**Input**
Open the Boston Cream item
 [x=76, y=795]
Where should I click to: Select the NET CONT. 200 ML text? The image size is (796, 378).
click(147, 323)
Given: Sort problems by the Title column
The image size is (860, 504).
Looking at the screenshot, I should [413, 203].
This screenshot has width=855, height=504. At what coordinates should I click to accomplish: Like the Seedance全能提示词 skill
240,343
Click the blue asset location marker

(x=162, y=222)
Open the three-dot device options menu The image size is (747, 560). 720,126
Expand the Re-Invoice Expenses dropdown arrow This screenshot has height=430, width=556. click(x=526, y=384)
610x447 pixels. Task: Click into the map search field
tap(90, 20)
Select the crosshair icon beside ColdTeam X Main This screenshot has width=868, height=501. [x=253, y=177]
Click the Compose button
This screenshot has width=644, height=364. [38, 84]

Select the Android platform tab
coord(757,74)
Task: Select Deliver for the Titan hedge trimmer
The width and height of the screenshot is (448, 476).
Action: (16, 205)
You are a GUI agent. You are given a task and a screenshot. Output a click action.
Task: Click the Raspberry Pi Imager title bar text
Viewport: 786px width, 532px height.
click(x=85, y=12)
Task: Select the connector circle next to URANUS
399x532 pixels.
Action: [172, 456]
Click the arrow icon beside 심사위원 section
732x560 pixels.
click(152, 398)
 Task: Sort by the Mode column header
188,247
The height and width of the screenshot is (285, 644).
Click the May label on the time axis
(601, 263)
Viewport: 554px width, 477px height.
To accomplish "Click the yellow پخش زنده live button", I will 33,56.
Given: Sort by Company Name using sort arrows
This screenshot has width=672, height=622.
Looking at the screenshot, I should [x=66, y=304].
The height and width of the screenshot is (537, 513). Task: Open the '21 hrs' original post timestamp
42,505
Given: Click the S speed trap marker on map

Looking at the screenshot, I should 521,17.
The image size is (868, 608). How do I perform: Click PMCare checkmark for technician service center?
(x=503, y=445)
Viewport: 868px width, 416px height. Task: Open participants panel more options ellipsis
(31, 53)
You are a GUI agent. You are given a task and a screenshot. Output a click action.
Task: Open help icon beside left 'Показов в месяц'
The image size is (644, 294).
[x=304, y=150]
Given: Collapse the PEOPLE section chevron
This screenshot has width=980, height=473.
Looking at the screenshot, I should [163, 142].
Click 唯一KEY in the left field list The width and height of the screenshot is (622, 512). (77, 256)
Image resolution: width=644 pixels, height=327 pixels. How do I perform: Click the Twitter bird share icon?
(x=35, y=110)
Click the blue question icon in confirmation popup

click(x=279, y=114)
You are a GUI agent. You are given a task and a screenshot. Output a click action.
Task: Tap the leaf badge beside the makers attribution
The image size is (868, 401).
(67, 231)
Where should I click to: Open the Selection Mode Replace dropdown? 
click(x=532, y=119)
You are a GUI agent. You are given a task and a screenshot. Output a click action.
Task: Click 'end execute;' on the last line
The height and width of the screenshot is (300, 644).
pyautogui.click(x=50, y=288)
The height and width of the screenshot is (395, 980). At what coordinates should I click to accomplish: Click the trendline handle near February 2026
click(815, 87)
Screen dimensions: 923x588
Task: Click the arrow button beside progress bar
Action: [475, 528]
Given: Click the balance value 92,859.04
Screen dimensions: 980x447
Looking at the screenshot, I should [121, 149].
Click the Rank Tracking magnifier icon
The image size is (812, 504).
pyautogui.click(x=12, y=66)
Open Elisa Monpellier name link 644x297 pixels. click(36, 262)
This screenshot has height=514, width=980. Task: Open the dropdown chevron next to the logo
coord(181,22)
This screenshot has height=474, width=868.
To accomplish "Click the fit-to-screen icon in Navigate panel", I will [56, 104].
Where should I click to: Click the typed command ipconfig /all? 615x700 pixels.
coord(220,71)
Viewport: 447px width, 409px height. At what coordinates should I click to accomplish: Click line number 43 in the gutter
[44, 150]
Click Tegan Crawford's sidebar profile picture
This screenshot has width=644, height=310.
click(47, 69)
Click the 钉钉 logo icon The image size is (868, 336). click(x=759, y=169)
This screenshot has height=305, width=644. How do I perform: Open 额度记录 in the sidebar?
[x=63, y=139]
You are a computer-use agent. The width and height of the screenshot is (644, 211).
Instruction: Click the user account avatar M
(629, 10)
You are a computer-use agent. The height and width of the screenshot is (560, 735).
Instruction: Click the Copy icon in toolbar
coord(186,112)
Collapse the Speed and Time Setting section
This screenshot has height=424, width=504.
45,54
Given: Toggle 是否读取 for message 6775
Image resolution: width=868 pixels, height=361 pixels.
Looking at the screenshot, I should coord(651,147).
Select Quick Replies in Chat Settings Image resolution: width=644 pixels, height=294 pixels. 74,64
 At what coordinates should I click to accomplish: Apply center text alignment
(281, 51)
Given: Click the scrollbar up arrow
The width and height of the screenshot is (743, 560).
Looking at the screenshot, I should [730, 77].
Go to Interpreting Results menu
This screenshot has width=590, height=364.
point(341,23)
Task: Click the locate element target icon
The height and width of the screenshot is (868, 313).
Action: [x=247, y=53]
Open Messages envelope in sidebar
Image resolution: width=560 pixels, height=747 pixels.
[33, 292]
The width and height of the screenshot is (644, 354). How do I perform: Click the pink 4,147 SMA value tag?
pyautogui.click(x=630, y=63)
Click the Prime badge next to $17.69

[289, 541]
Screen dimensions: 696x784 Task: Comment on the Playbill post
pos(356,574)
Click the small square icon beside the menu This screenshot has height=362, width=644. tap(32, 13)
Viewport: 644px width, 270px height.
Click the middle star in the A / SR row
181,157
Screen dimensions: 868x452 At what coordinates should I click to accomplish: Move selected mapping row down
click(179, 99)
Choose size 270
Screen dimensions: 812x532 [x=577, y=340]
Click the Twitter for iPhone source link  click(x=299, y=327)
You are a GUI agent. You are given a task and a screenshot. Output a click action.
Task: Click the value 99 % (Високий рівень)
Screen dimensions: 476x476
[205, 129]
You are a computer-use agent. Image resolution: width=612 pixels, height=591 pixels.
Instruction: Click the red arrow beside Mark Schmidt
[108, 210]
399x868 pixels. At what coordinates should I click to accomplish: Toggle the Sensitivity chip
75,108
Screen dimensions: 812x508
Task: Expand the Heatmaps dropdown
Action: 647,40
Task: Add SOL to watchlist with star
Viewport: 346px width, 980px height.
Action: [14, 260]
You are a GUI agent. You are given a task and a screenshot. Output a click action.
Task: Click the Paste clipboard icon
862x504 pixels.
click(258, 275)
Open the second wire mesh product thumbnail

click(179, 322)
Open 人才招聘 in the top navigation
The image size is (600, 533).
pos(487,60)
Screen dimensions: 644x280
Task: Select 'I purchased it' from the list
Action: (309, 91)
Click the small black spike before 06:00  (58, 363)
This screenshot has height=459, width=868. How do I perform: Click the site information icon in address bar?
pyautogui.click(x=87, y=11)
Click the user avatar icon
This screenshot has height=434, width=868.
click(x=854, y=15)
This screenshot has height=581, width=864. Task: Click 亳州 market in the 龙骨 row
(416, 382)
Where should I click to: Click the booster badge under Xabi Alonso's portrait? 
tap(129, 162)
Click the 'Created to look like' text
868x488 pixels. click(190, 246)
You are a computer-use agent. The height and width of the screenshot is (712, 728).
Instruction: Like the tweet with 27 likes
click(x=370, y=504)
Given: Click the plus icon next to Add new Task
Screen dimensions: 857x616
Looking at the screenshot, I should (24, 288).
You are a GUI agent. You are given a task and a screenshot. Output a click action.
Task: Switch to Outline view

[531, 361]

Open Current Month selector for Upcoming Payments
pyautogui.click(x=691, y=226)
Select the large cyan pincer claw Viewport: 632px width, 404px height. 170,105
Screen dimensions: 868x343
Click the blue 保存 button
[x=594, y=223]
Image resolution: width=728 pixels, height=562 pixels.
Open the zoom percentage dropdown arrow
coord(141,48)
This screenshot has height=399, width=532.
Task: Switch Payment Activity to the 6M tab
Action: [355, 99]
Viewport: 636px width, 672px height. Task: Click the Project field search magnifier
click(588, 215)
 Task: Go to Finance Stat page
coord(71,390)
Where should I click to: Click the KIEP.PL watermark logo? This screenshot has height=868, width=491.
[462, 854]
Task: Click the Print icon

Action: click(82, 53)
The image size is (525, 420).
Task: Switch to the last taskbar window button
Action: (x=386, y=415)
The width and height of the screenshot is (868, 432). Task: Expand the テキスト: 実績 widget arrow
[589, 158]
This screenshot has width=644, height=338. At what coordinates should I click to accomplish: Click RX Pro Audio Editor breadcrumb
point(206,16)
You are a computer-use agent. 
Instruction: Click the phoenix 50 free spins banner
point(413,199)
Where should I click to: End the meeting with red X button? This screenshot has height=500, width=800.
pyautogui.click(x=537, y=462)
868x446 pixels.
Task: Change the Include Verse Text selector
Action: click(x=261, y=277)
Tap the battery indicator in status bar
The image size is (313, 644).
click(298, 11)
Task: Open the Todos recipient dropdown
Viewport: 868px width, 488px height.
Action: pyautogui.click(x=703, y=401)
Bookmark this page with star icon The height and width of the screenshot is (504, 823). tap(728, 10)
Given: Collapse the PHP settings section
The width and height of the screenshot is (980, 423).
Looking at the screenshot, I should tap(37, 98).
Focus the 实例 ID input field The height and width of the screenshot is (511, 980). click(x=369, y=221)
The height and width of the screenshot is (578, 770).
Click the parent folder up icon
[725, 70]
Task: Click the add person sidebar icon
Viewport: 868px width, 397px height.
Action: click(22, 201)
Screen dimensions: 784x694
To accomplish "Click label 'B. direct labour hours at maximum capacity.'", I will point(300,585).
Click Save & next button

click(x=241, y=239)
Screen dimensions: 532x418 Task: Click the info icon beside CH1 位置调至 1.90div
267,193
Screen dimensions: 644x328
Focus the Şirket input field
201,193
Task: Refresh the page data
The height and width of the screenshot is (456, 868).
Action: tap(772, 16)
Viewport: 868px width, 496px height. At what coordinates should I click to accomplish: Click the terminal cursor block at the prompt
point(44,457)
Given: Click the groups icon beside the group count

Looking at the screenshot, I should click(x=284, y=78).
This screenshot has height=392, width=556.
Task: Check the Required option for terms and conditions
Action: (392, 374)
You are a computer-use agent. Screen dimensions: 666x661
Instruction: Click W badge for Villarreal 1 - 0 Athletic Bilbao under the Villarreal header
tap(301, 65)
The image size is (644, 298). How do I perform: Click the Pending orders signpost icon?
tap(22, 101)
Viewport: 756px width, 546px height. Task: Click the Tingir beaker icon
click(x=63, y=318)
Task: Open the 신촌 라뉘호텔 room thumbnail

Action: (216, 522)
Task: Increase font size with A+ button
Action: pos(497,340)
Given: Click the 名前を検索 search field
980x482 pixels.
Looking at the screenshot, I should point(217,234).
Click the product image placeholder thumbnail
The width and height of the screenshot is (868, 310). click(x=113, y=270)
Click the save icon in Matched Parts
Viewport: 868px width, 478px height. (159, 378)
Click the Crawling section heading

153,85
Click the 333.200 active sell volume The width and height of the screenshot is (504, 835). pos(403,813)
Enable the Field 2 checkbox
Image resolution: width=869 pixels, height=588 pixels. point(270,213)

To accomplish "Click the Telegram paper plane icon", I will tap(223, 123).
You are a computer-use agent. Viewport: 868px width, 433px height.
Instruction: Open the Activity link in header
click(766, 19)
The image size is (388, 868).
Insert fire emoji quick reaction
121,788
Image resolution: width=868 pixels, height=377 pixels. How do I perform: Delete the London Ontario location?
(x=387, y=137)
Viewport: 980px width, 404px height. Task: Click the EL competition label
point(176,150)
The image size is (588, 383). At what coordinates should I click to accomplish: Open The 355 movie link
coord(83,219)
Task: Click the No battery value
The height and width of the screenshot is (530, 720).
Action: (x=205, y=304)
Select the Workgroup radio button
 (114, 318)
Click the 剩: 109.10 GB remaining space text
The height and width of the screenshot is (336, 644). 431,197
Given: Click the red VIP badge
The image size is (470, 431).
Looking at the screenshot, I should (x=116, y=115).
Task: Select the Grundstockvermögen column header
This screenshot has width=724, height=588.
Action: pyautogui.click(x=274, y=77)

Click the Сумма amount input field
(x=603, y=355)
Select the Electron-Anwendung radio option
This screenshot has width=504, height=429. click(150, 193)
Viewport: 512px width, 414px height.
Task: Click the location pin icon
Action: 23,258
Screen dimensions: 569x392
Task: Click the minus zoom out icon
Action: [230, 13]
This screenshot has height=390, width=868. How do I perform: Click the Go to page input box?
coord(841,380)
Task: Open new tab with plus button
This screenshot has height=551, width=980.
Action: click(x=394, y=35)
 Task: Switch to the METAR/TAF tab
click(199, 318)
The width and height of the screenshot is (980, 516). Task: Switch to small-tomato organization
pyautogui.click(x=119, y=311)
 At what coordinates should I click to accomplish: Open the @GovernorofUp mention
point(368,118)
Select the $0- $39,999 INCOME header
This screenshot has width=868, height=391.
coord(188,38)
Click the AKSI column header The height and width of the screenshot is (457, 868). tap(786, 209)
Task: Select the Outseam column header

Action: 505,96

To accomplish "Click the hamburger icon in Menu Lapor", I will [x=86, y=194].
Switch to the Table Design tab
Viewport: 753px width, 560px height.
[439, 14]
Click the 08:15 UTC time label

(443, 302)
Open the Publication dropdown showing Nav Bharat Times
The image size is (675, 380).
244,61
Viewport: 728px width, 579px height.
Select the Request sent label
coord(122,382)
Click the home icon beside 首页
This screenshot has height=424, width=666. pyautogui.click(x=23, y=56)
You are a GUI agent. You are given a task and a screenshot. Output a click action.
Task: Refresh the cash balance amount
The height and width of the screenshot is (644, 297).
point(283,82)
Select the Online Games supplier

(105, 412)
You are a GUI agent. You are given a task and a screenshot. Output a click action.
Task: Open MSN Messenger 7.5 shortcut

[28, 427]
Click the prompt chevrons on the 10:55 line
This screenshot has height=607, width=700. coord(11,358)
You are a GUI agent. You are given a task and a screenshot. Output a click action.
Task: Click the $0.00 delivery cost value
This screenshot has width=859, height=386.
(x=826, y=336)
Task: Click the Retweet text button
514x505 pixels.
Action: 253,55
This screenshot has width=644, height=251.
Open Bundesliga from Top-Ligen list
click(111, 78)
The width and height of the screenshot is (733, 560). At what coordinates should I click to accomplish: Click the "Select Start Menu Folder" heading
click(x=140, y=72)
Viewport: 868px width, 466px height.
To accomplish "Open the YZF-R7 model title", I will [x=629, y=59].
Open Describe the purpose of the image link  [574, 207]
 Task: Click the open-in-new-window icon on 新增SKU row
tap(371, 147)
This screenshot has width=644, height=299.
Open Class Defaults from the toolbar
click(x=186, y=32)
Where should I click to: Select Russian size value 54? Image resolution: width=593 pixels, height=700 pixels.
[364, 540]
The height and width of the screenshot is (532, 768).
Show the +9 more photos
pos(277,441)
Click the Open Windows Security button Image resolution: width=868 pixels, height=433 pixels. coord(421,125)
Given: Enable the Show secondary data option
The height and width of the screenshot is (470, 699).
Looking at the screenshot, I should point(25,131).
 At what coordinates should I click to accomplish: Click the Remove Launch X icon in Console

**Assignment**
Nothing beyond the lines from the start of the entries through the line with "Open the three-dot" should appear. Repeat those lines exactly, both ends included.

**Answer section**
Open the Boston Cream item
 [x=76, y=795]
Where should I click to: Select the NET CONT. 200 ML text? The image size is (796, 378).
click(147, 323)
Given: Sort problems by the Title column
The image size is (860, 504).
Looking at the screenshot, I should [413, 203].
This screenshot has width=855, height=504. At what coordinates should I click to accomplish: Like the Seedance全能提示词 skill
240,343
Click the blue asset location marker

(x=162, y=222)
Open the three-dot device options menu The image size is (747, 560). 720,126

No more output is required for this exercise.